Banking – new threats grow

Pierluigi Paganini December 08, 2011

Have you ever wondered what are the main threats have concerns the banks and financial institutions? Several survey have been conducted and apart small differenced of on numbers they all have evidenced that Top fraud threats are

  • payment card fraud
  • check fraud
  • phishing/vishing
  • account takeover
  • third-party POS skimming

When these frauds are detected?  The major part of the incidents are evidenced by the customers, the final victims. We are speaking of a percentage that is around the 80%,numbers that are worrying and highlight the difficulty of approaching a problem. Institutions feel prepared to prevent classic card fraud like check fraud and money laundering but it is not a new that these institutions are not so skilled to fight the new threat represented by cybercrime. We have observed an exponential escalation of malware attacks which target transactions, this kind of fraud is increasing respect the others.

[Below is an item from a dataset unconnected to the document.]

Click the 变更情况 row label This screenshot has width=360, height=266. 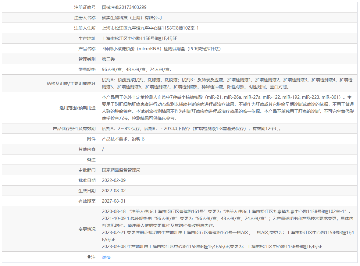87,229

Cyber ​​threats are among those that are of particular concern and the reason is understandable analyzing the number of transitions that are made every second all over the word. A boundless ocean from which to “fish” and within each control and prevention is very difficult. Compounding the scenario is the same technological evolution, increasingly complex and sophisticated malware able to attack advanced platforms to provide miscellaneous services to customers and internal staff. Easy for those malware typically found before then next-generation agents that take advantage of 0 day vulnerability and from them is really hard to implement prevention policies.

But what are the main threats that the world of finance is concerned?

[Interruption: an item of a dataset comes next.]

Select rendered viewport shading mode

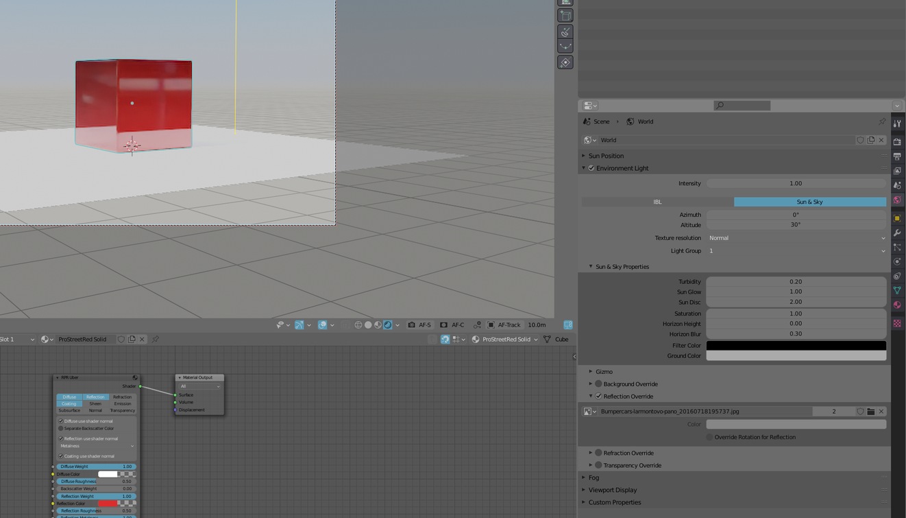[388, 325]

Attacck DDOS, spearphishing, malware as Zeus and SpyEye … but what would happen if all these components come together in one combined action? The threat could cause much damages, and if you think that is the result of my paranoia then read what I have to tell you:

The Federal Bureau of Investigation (FBI) recently warned consumers about a scam multiprong That Involves the use of spearphishing, the Zeus Trojan horses, DDoS attacks, and a jewelry heist.The spam campaign pretends to be Legitimate e-mails from the National Automated Clearing House Association (NACHA), advising the user there is a problem with the ACH transaction at Their bank. They click on the link Once They Are infected with a variant of the Zeus Trojan known as GameOver, Which Is Able to keylog and steal information Their Their online banking credentials, the Denver FBI Cyber ​​Squad explained. “After the accounts are compromised, the perpetrators conduct a DDoS attack on the financial institution. The belief is the DDoS is used to deflect attention from the wire transfers as well to make them unable to reverse the transactions (if found). A portion of the wire transfers (not all) are being transmitted directly to high-end jewelry stores, wherein the money mule comes to the actual store to pick up his $100K in jewels (or whatever dollar amount was wired)”, the FBI explained.

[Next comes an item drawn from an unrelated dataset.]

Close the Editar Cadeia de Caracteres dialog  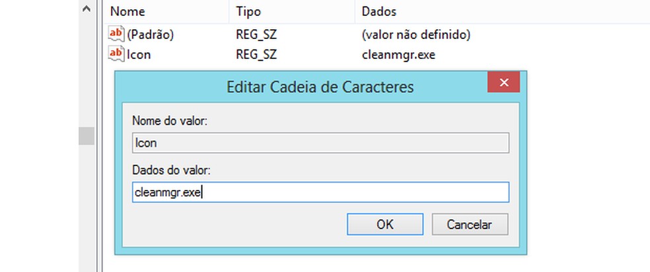click(503, 83)
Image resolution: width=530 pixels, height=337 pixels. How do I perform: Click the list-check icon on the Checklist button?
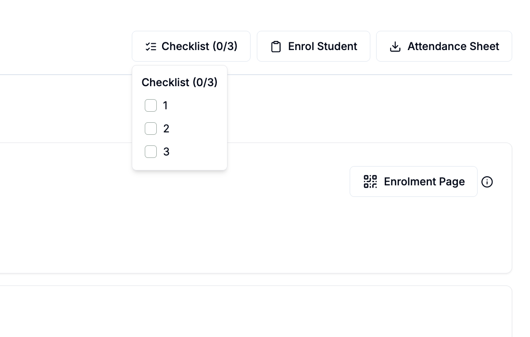(x=151, y=46)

I could finally give some additional information on the potential related to a malware that is designed to attack the banking sector.Let’s introduce for example Zeus, a Trojan developed to steal banking information by keystroke logging and form grabbing. Zeus is spread mainly through drive-by downloads and phishing schemes. In June 2009 the company Prevx has discovered that Zeus had compromised over 75,000 FTP accounts on websites of such companies as the Bank of America, NASA, Monster, ABC, Oracle,, Cisco, Amazon, and BusinessWeek. To give a dimension of the phenomenon the various Zeus’ botnets has been calculated to include to include aroind 4 millions of compromised computers only in USA.  As of October 28, 2009 over 1.5 million phishing messages were sent on Facebook with the purpose of spreading the Zeus’ trojan.

It was still active in 2010.On July 14, 2010, security firm Trusteer filed a report, which says that the credit cards of more than 15 unnamed US banks have been compromised. The number of computers infected with the ZeuS banking trojan is four times higher than that of systems infected with SpyEye, according to statistics compiled by Trusteer.

Consider that the economic impact on the institutions is really high due direct fraud and other indirect voices like loss of productivity and loss of customer confidence. Of course, managing customer trust is  tricky in consideration of the increase of cyber attacks like the phishing threat, where customers may think their institution has been breached even though that’s not the case.

Banks and similar institutions are responding to the threat in different way:

  • engaging technology experts
  • acquiring fraud detection tools and technology
  • increasing customers/employees awareness
  • implementing internal monitoring
  • dedicated Budged and Staff increasing
  • third party outsourcing

The awareness of the threat and the attention that the economic/financial  world  are paying for these new forms of fraud, a hopeful sign that the fight will be tough but that we are ready to deal with the right energy.
The world is changing and with it the way we do and offer banking services.